How To Incorporate Documents Into Your Big Data Strategy

By Greg Council, Greg Council, Parascript

Big Data forces a lot of big questions and for good reason; it’s complex stuff. It encompasses both structured and unstructured information, and what’s new about Big Data is the tremendous volume and access to this information.

With computing power continuing to grow allowing more sophisticated machine learning to be applied to all sorts of data, questions naturally turn to how to practically apply these powerful technologies to answering relevant questions. These questions become more complex when organizations wish to incorporate information stored within documents into their Big Data strategies.

Documents Core To Big Data Strategy

Rather than just tech-talk, let’s start with how documents provide significant value to an organization’s internal and external processes through Big Data. On the accounting side, there’s spend management. Every organization receives invoices and incurs employee expenses, both of which need to be managed to ensure that payment obligations are vetted and settled.

To perform these activities, the proof of purchases or records of orders are required. For business expenses, the record is the invoice and the purchase order. For individual employee expenses, receipts are often the primary record.

While many companies do an effective job at policy management for business-level expenses and individual employee reimbursements, rare is the company that employs data on these documents within a big data strategy aimed at making business operations more efficient. And yet, let’s take a look at what data is contained in these documents. They typically include vendor names, dates, amounts, addresses, shipping charges, and individual descriptions of items or services purchased.

Extracting The Right Data

What if these data were extracted and aggregated into monthly or quarterly reports based not only upon spending categories, but also the individual prices of items, the vendors involved with the sale, the locations where purchases were made and then blended and cross-referenced with publicly-available retail data? All of a sudden, an organization has a benchmark of spending on an item-by-item basis compared with known retail prices and insights into trends of where and when the best available prices were offered. They can also identify substitutions for some items that enable cost reductions. The result is a more-coordinated and comprehensive sourcing capability.

Next, let’s look at the marketing department. Several years ago, Gartner analyst Craig Roth introduced the concept of big content as a marketing-specific application dealing with hard-to-produce content such as eBooks, white papers, presentations, and videos. While there is no direct tie between Big Data and big content, the ultimate goal is to utilize big content to engage prospective customers, take their digital exhaust, and analyze it to understand where the prospect is with their purchasing decision and what materials work best.

Data Essentials: What Prospect Viewed What In What Order

In this case, documents are at the core of the Big Data strategy and the data itself is based upon what the prospect viewed or read, at what times, and in what order. One critical element to make this all work is to effectively classify and tag big content once it is developed and to keep metadata up-to-date to reflect the marketing programs and any changes to sales stages or qualification criteria. In larger organizations, the marketing department can produce a prodigious amount of sales and marketing materials and the ability to efficiently, reliably, and consistently apply metadata is daunting.
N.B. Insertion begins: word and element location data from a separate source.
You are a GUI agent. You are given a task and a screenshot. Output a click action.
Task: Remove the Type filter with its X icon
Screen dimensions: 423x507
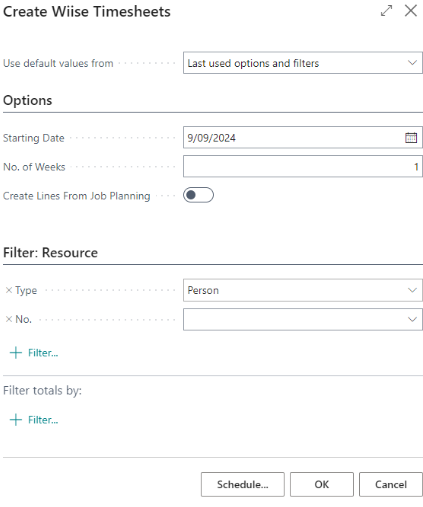tap(9, 290)
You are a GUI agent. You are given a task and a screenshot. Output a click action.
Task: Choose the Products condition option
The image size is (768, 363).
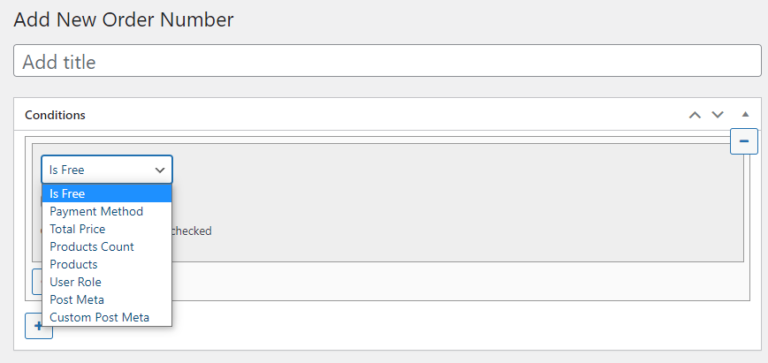(107, 264)
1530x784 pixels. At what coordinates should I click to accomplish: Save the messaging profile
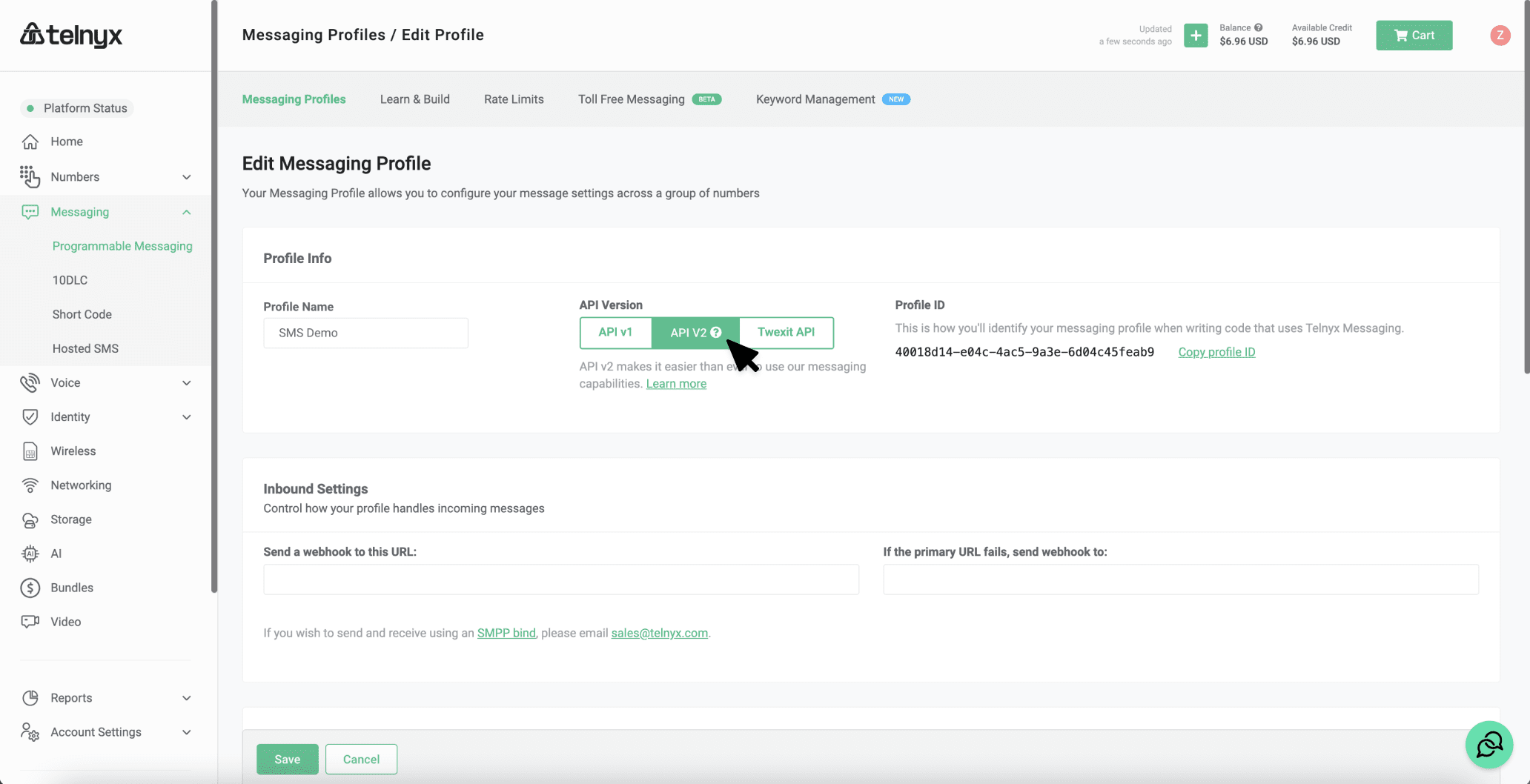click(287, 759)
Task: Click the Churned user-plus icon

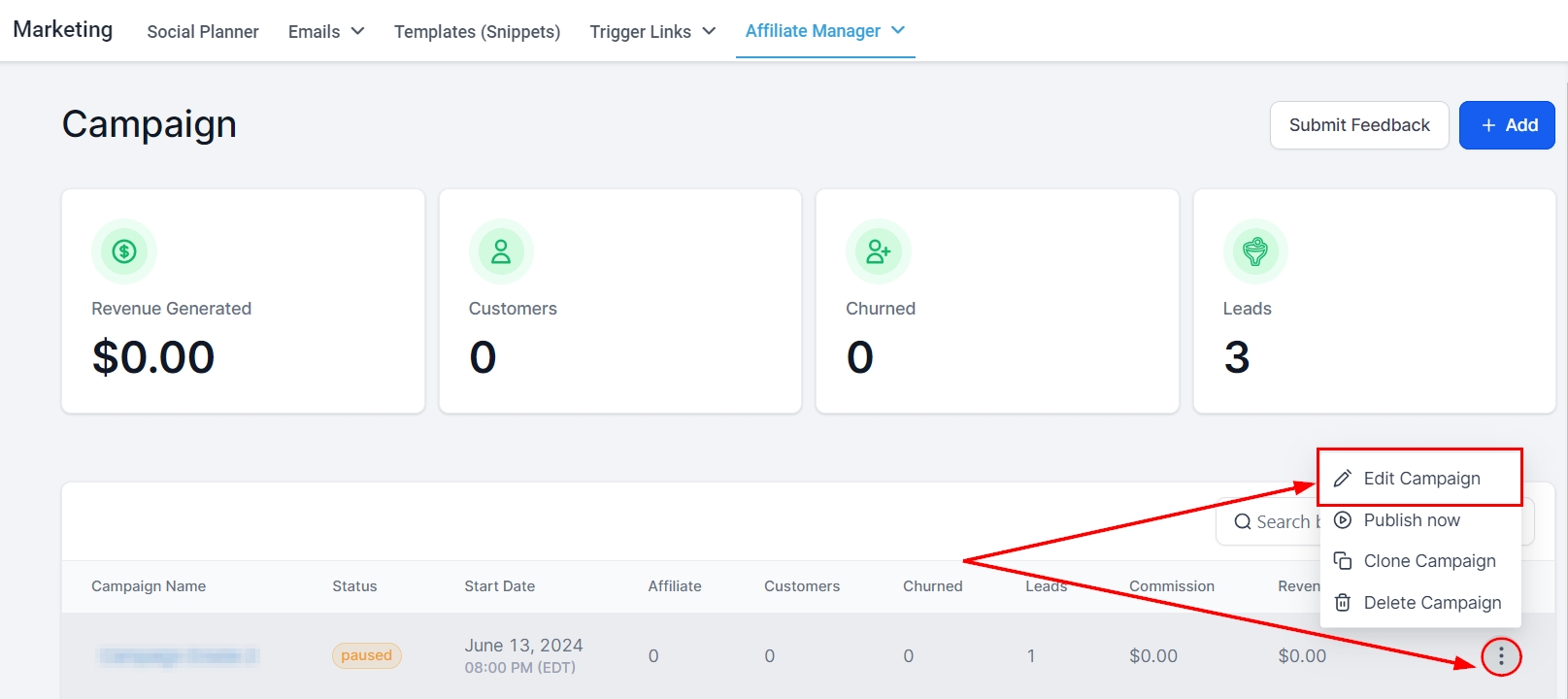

Without the correct metadata, marketing automation systems cannot suggest other materials to prospects. Using automated classification, upon the final approval of any material, metadata can automatically be applied using visual and content analysis of the materials. This metadata can then be exported to the marketing automation software so that inventory can be managed and the right marketing tool can be used at the right time.

Automation Makes Possible High-Value Big Data Initiatives

Classification and data extraction can even be used earlier in the big content creation process. The marketing department can take product design documents and requirements, classify them, and automate location and extraction of key information that would be relevant to a prospect. This information could include new features and support of new software platforms or versions to name just a few. Using business rules, marketing staff can easily access key data and incorporate it into their own efforts.

Both of these examples can certainly be implemented without technology to automate it but generally the volume of information is so great that the effort would be greater than the benefit. With automated classification and data extraction, organizations can rethink how seemingly irrelevant or unmanaged data trapped in documents can support larger, higher-value Big Data initiatives.